Brief: Collect every line of the entries below that contains the string "should". The match is case-sensitive.
(Beginning of Information supplied)
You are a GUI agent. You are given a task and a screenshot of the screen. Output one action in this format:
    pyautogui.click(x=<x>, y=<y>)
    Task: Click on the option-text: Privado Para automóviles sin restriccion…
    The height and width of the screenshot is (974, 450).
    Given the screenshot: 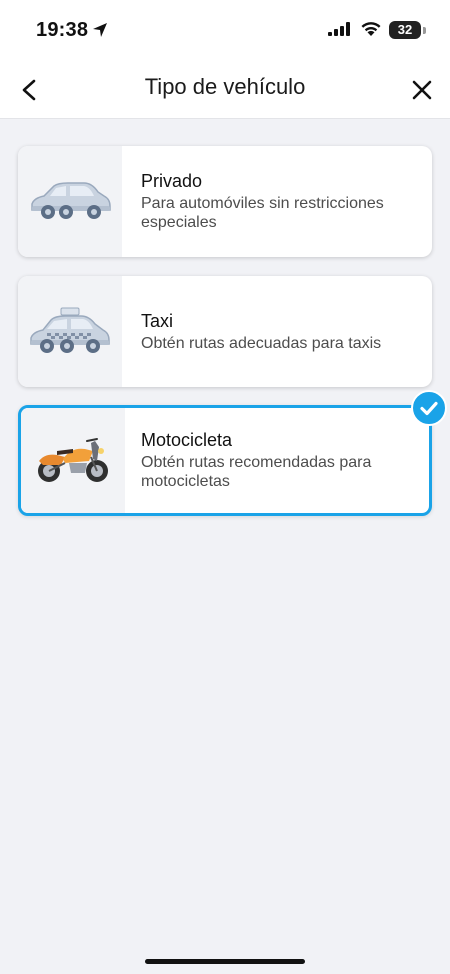 What is the action you would take?
    pyautogui.click(x=280, y=202)
    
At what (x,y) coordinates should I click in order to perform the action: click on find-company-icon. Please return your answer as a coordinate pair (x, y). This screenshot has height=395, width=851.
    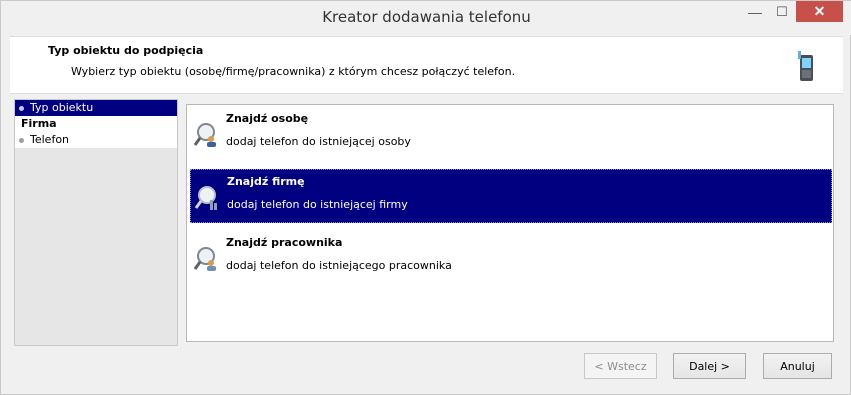
    Looking at the image, I should click on (206, 198).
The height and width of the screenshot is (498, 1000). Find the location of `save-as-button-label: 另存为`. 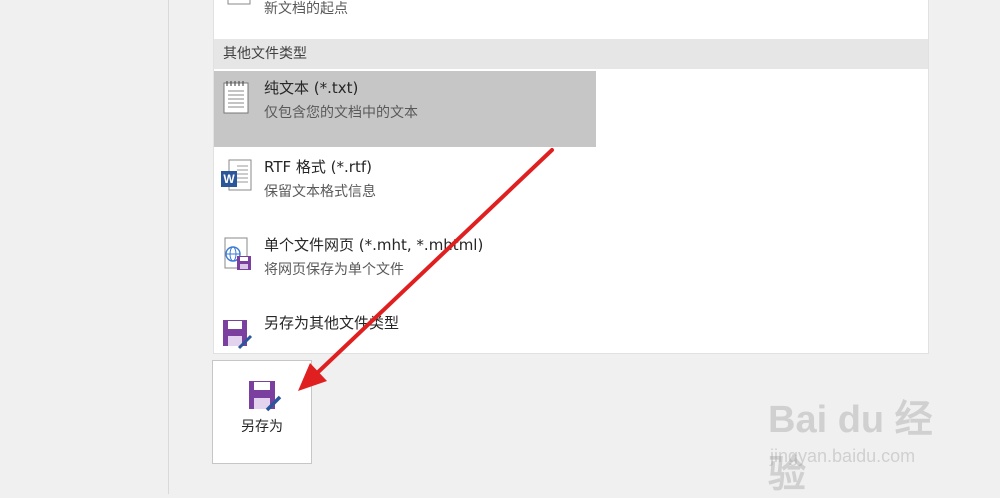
(End of Information supplied)
Exercise solution:
At what (x,y) coordinates should I click in order to perform the action: click on find-company-icon. Please return your answer as a coordinate pair (x, y). This screenshot has height=395, width=851.
    Looking at the image, I should click on (206, 198).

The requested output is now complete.